Semiconductor companies can keep pace with Moore’s Law. The question is whether they should.
Semiconductor companies have achieved profitable growth by doubling the number of transistors on integrated circuits every two years. Today, costs associated with creating ultra-dense transistors are rising exponentially. At the same time, sales prices are flat—or declining.
In this high-cost/low-return environment, it’s harder for semiconductor companies to justify using Moore’s Law as a tool for sustained competitiveness. Winners will no longer pursue innovations simply because they can. They will pursue opportunities that are clearly aligned to a viable business strategy, as well as their growth and profitability objectives.
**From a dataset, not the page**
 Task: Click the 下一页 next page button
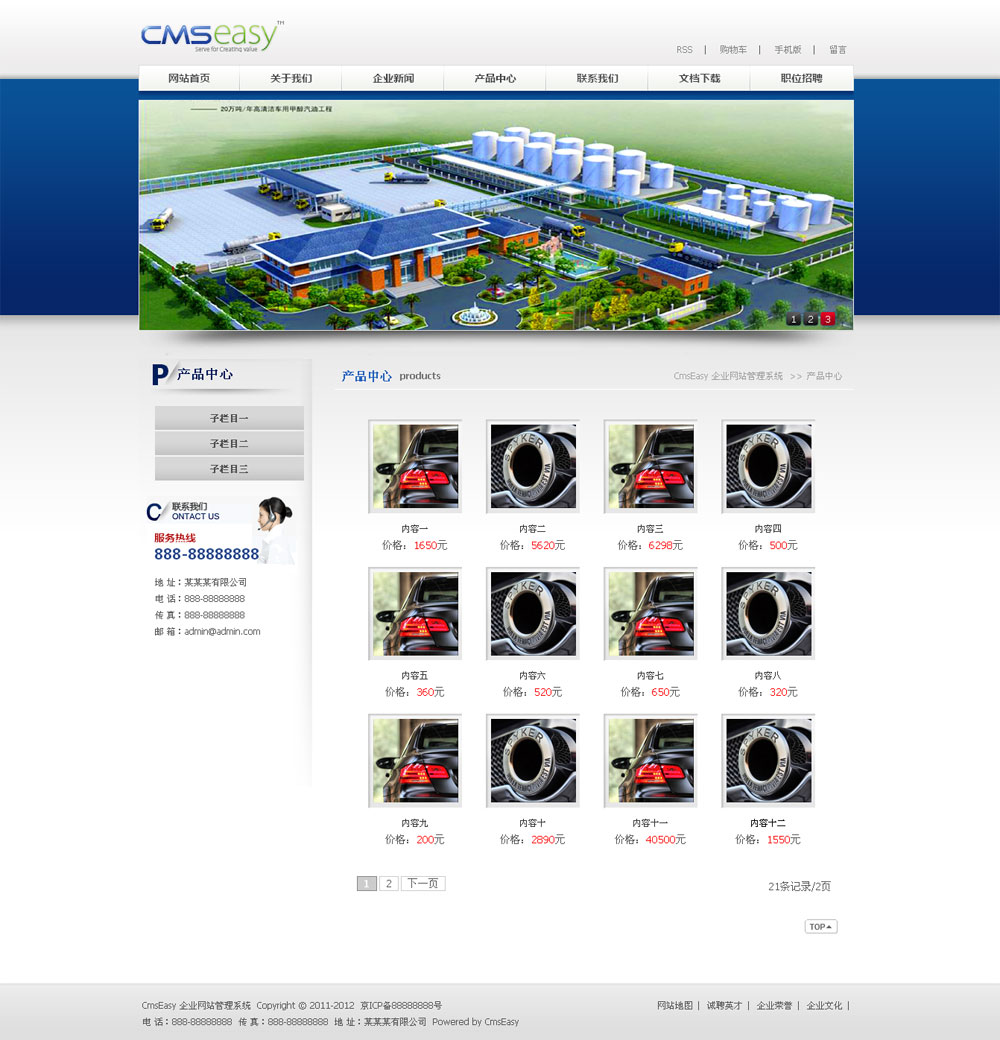pyautogui.click(x=423, y=884)
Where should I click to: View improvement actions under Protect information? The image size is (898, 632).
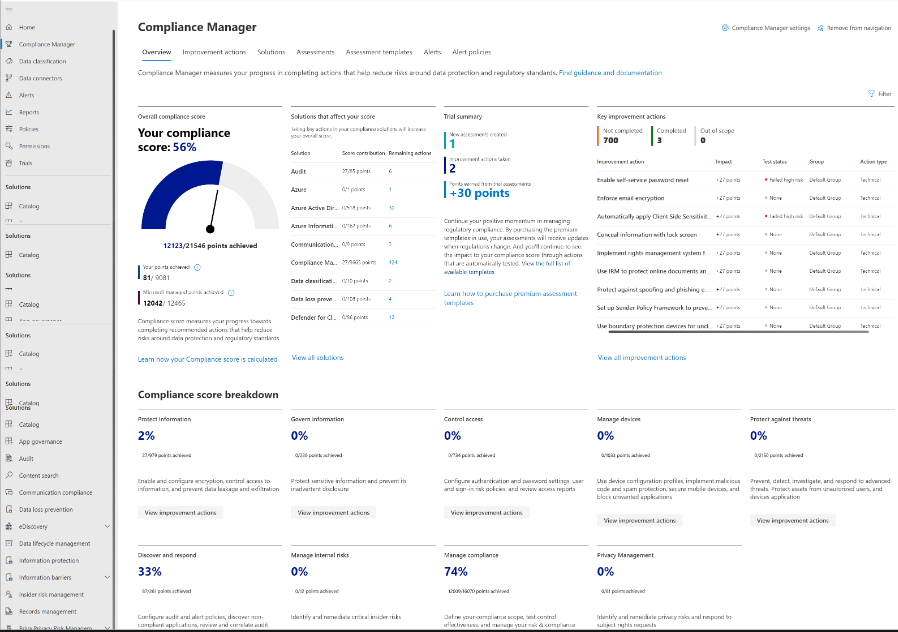179,512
Today, there is no guarantee that the rewards associated with advanced chip development outweigh the costs.
- Technology vs. supply: The market for 10 nanometers (nm) and smaller process technologies is expected to grow from $14.8 billion in 2020 to $39 billion in 2025. But many customers don’t need to transition to ultra-dense nodes to maintain competitiveness. Nodes of 28nm and higher will have remarkable staying power.
- Growth vs. profitability: Design costs for newer nodes have grown by 1300 percent from 65nm to 10nm. Today, the two-year projected average cost per thousand gates of 20nm and 16nm technology nodes are actually higher than the 28nm cost.
- Quality vs. cost: The requirements for manufacturing advanced nodes have more than doubled since 2005. This has increased exposure to quality incidents by nearly 500 percent.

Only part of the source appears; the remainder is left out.